This trial targets 308 participants in total. It began in 2025-04-01 with a primary completion date of 2026-10-01.
⚠ This information is for research awareness only. Always consult your physician before joining any clinical trial. Participation is voluntary and you may withdraw at any time.
Brief Summary
The primary aim of "the Effectiveness of Psychological Interventions for Common mental disorders" (EPIC) randomized controlled trial is to investigate whether a significantly larger symptom improvement is observed after approximately four months of psychotherapeutic treatment in the Danish primary sector compared to in a waiting list control group. The secondary aim of the study is to identify specific client and therapy characteristics that may predict the effectiveness of the therapy or the symptom development in the waiting list control group. The main hypothesis of the EPIC trial is: 1\) Four and a half months after randomization, we will find a significantly lower level of symptoms on the primary outcome measure (PHQ-ADS) among clients who receive psychotherapy, compared to clients in the waiting list control group. In addition, we hypothesize to find significantly better outcomes in the psychotherapy group on all secondary outcome measures, four and a half months after randomization. Researchers will compare: * Psychotherapy starting within 14 days after the randomization date with * Placement on a waiting list for psychotherapy with treatment starting approximately four and a half months after the randomization date to investigate whether a larger symptom improvement is observed in the group receiving psychotherapy compared to the waiting list control group. Participants will: * Be referred by their general practitioner (GP) for publicly subsidized psychotherapy treatment in the primary care sector in Denmark, based on one of 11 referral reasons. * Complete the baseline questionnaire containing background information, the primary and secondary outcome measures, and predictor questionnaires, and subsequently be randomized to either psychotherapy beginning within two weeks or a waiting list control group. * Receive a brief symptom questionnaire (the PHQ-ADS) every other week after the randomization date via an SMS-based solution provided by REDCap. * Complete the primary and secondary outcome measures approximately four and a half, eight and a half, and 16 and a half months after the randomization date.
Eligibility Criteria
Inclusion Criteria: Clients: * All clients who meet the criteria for one of the eleven referral reasons for psychotherapeutic treatment in the Danish primary sector. * Clients who read and speak proficient Danish to fill in the questionnaires. * Clients who agree to be randomized through their informed consent. Psychologists: * All practicing psychologists employed by the Danish primary sector. * Psychologists who can commit to the deadlines for beginning treatment. * Psychologists with at waiting time of approximately four months or longer. Exclusion Criteria: \- Clients considered unfit for participation or urgently needing psychological or medical help, as determined by the therapist.
Contact & Investigator
Stig Poulsen, Professor
PRINCIPAL INVESTIGATOR
University of Copenhagen
Frequently Asked Questions
Who can join the NCT06916429 clinical trial?

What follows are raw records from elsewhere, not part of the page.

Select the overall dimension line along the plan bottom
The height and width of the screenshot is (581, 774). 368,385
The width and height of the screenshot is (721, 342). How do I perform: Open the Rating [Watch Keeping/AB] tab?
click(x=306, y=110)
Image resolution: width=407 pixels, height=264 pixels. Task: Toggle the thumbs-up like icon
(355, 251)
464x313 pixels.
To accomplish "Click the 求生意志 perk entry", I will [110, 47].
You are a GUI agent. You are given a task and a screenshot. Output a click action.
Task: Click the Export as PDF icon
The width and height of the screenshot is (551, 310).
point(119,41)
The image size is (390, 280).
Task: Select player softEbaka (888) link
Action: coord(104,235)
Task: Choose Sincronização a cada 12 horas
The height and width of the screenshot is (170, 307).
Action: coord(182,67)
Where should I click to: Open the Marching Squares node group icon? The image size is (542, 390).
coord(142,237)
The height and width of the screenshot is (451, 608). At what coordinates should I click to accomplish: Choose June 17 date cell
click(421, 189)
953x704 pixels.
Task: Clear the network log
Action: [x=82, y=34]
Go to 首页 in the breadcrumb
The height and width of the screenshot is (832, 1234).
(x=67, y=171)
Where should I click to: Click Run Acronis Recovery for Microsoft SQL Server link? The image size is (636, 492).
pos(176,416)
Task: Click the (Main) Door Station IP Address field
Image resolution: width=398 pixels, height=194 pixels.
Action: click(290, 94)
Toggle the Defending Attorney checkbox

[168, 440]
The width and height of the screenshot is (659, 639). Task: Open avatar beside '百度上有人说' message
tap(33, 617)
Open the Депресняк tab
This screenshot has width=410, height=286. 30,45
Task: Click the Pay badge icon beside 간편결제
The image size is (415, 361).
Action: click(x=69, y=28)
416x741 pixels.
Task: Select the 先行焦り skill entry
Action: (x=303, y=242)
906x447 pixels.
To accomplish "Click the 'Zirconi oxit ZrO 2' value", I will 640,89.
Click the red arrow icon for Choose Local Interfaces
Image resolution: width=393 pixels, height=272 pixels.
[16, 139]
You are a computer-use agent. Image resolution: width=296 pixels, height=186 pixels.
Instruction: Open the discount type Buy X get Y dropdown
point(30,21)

This trial is open to participants of all sexes, aged 18 Years or older, studying Common Mental Disorders and/or Stress Related Symptoms. Full inclusion and exclusion criteria are listed in the Eligibility Criteria section. Always confirm your eligibility with the research team before applying.
Is NCT06916429 currently recruiting?
Yes, NCT06916429 is actively recruiting participants. Contact the research team at celia.jacobsen@psy.ku.dk for enrollment information.
Where is the NCT06916429 trial being conducted?
This trial is being conducted at Copenhagen, Denmark.
Who is sponsoring the NCT06916429 clinical trial?
NCT06916429 is sponsored by University of Copenhagen. The principal investigator is Stig Poulsen, Professor at University of Copenhagen. The trial plans to enroll 308 participants.